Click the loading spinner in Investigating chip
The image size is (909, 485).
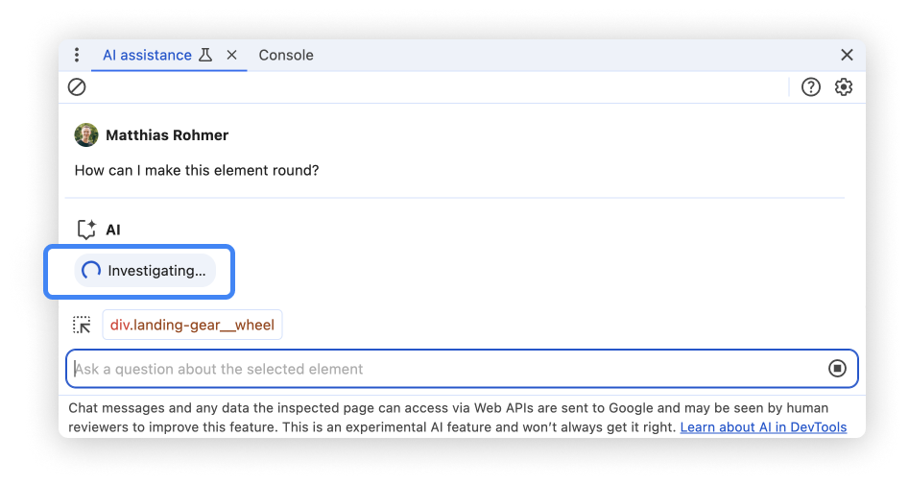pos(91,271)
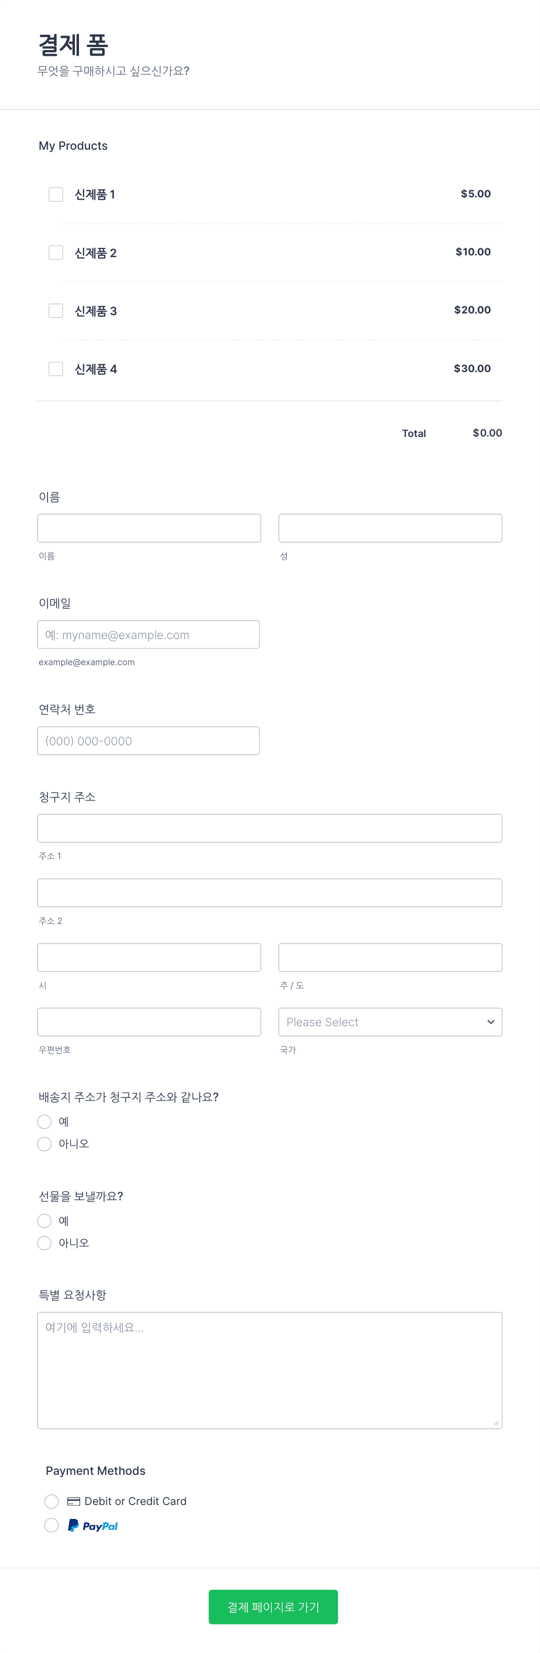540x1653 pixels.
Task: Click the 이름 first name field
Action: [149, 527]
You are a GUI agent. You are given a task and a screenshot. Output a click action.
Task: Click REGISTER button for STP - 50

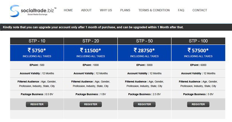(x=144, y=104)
---
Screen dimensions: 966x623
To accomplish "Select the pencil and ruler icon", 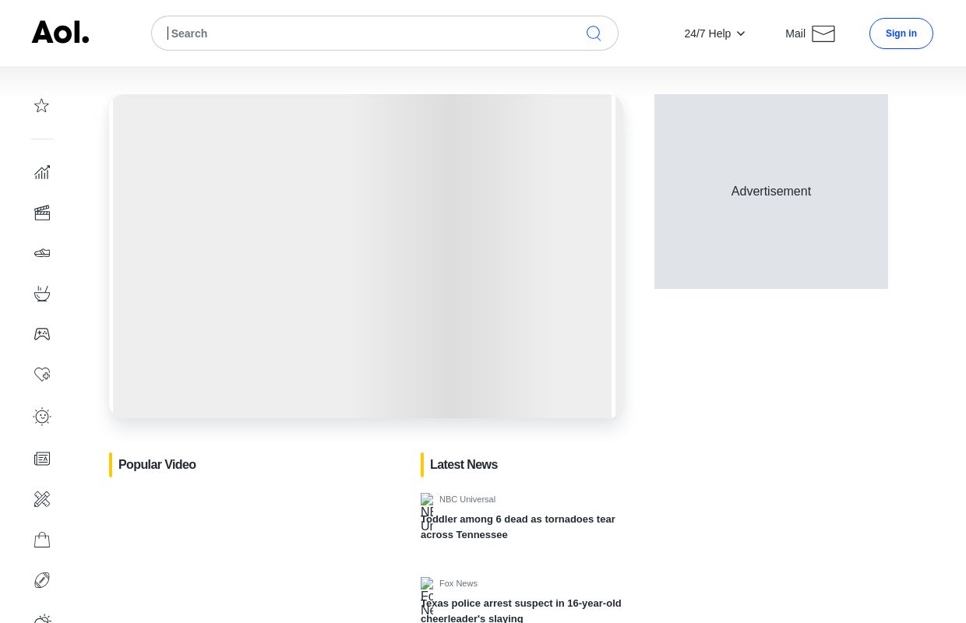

## [Task requirements]
Both the line containing "Screen dimensions: 966x623" and the line containing "the pencil and" above belong in the output, as do the lines between them. Print them exactly, without pictures.

## [Task solution]
Screen dimensions: 966x623
To accomplish "Select the pencil and ruler icon", 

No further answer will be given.